Many times through the years folks have admired my strength, praising me for how strong I was. The truth is, I didn’t have a choice. It was fight or die, pull myself up by my own bootstraps or surrender. The old saying, “She needed a hero, so that’s what she became” is truer than you know.  I survived breast cancer first because I was blessed and second, I had a fire inside me burning.  The “C” word is simply not a word anyone ever wants to hear, ever! But in looking back, reflecting on C.S. Lewis’ quote above, I know without a doubt I wouldn’t change my fate. The life I have lived following that fateful days’ diagnosis has completely changed my life but it has also prepared me for it as well. Certainly I could spend my days over thinking, wishing for a different fate. Wondering what it would have been like to have been given a life without cancer, to still have my breast and nipple too. How would life have been better if I had lived free of the pain, the suffering, the discomfort or even the agony, grief and heartache of cancer’s hand? I could be bitter, angry even hostile but why? How does that change what I have lived through and would I even want to be that women? The thing about changing our fate, gaining what we feel is freedom, is we lose our true selves in the process. Queen Elinor asks the question best of Merida “But are you willing to pay the price your freedom will cost?” Are you willing to lose everything for the chance to change your fate? Would you chase the wisp, letting it lead you to your idea of fate? And if you did, what would you change?

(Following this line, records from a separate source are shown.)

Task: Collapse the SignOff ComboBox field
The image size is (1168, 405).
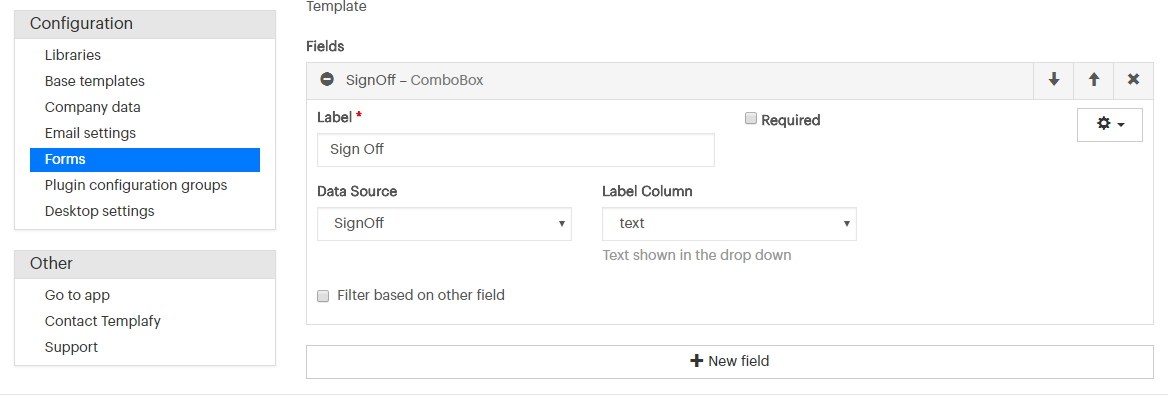Action: pyautogui.click(x=326, y=79)
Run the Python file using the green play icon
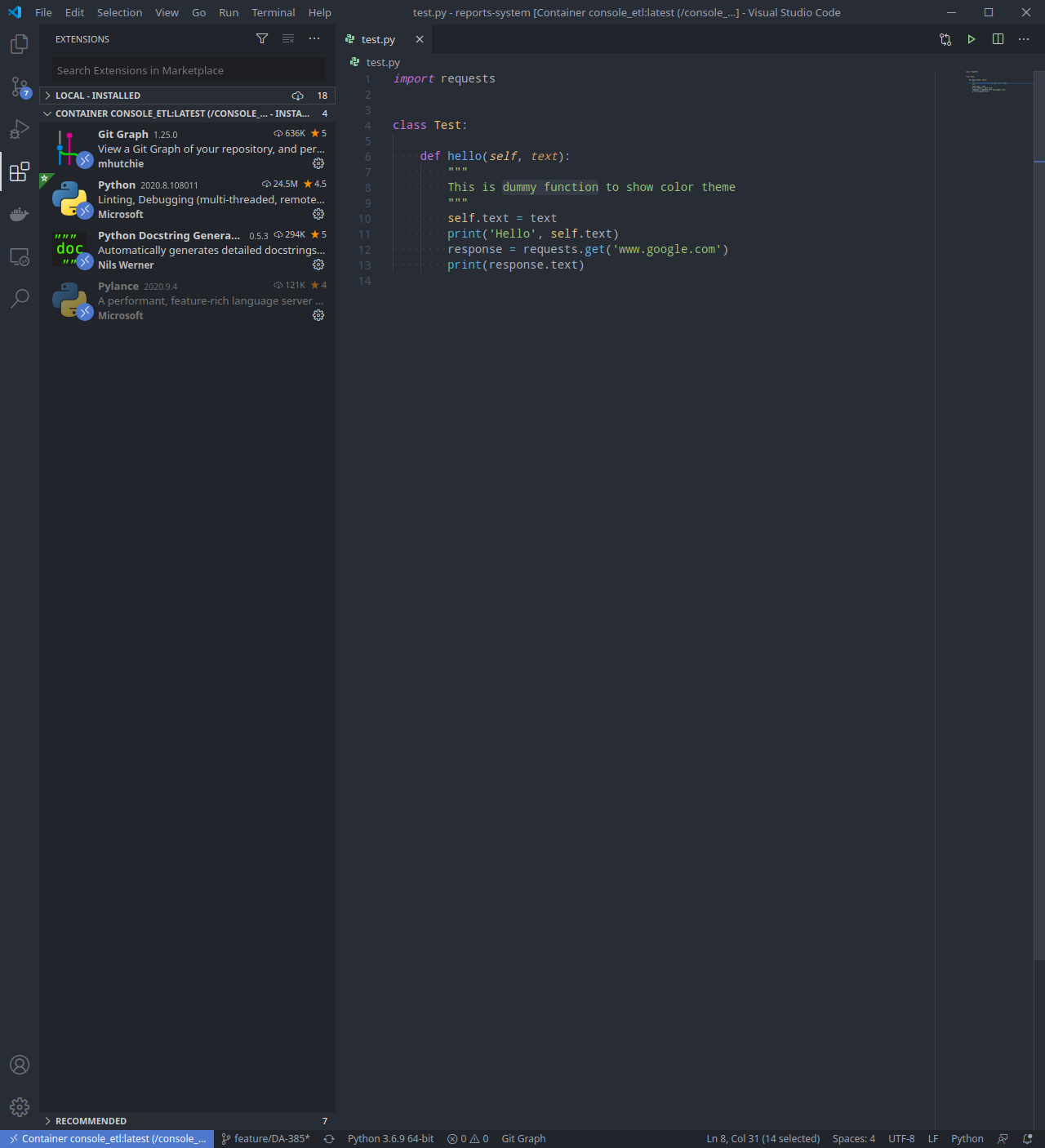The width and height of the screenshot is (1045, 1148). click(x=971, y=38)
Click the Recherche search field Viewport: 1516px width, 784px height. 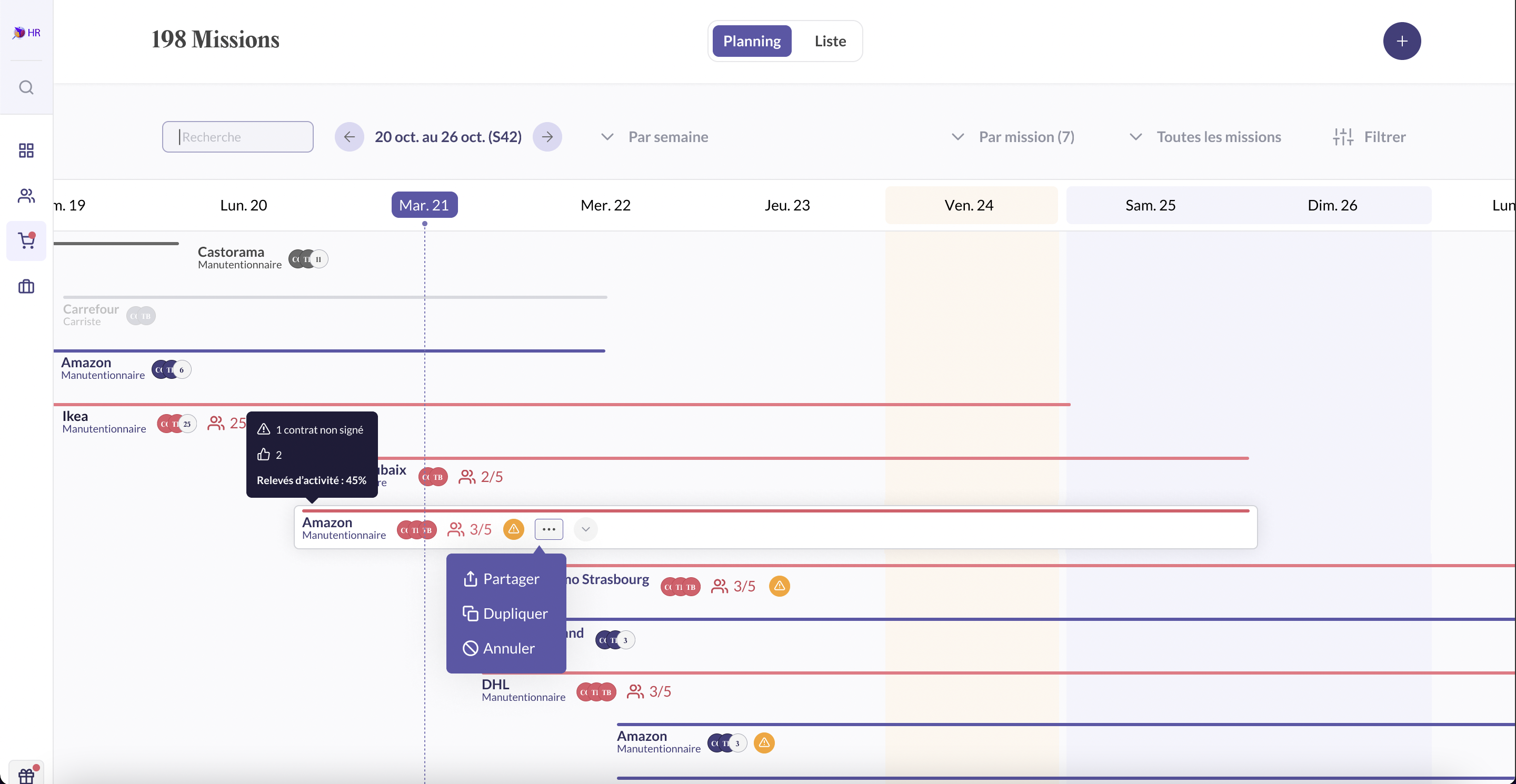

Looking back now, having the experience of breast cancer, being a survivor I would probably chase the wisp. I would be tempted to see my fate.  But in the end just like Merida I would fight to restore my destiny. I am a better woman because of my fight, because of my personal battle with the beast. I am stronger; I am free because of my battle. I know exactly who I am and why. I am confident in my faith, fully believing, “She does not fear bad news; she confidently trusts the Lord to take care of her.” (Psalms 112:7) When all is said and done I wouldn’t change my story or my destiny. And that leads us to Life Lesson #75 ~  changing our fate. If you could change it, would you? This is a question I have asked myself many times.  And the answer is no, I wouldn’t. It takes courage to stay the course, not to chase your desired destiny over the cliff or attempt to change your fate.  My advice, wear your courage as a crown. Remember when you’re tempted, overcome by life’s unfair twists and turns, “Crowns aren’t made of rhinestones, they are made of discipline, determination and a hard to find alloy called courage.” You see courage is the key to living a life well spent. No, we can’t control everything that walks into our lives. We definitely can’t keep the beast from setting up camp, attempting to dampen our fire or even what happens to us in the process. But we CAN be bold and courageous just as Joshua 1:9 says, “Remember that I have commanded you to be determined and confident! Do not be afraid or discouraged, for I, the Lord your God, am with you wherever you go.”

Breast cancer, she’s a savage, a barbarian, a monster, a demon and a devil. She has tried to plague me but she has not taken me. I am not her target at will. Nor am I an arrow inside her quiver or at her fingertips. No she is my prey and I am her worst nightmare. And while she may have been my fate, shaping my destiny, I am not her story to tell, she is mine. For as Merida so beautifully conveys, “There are those who say fate is something beyond our command. That destiny is not our own, but I know better. Our fate lives within us, you only have to be brave enough to see it.”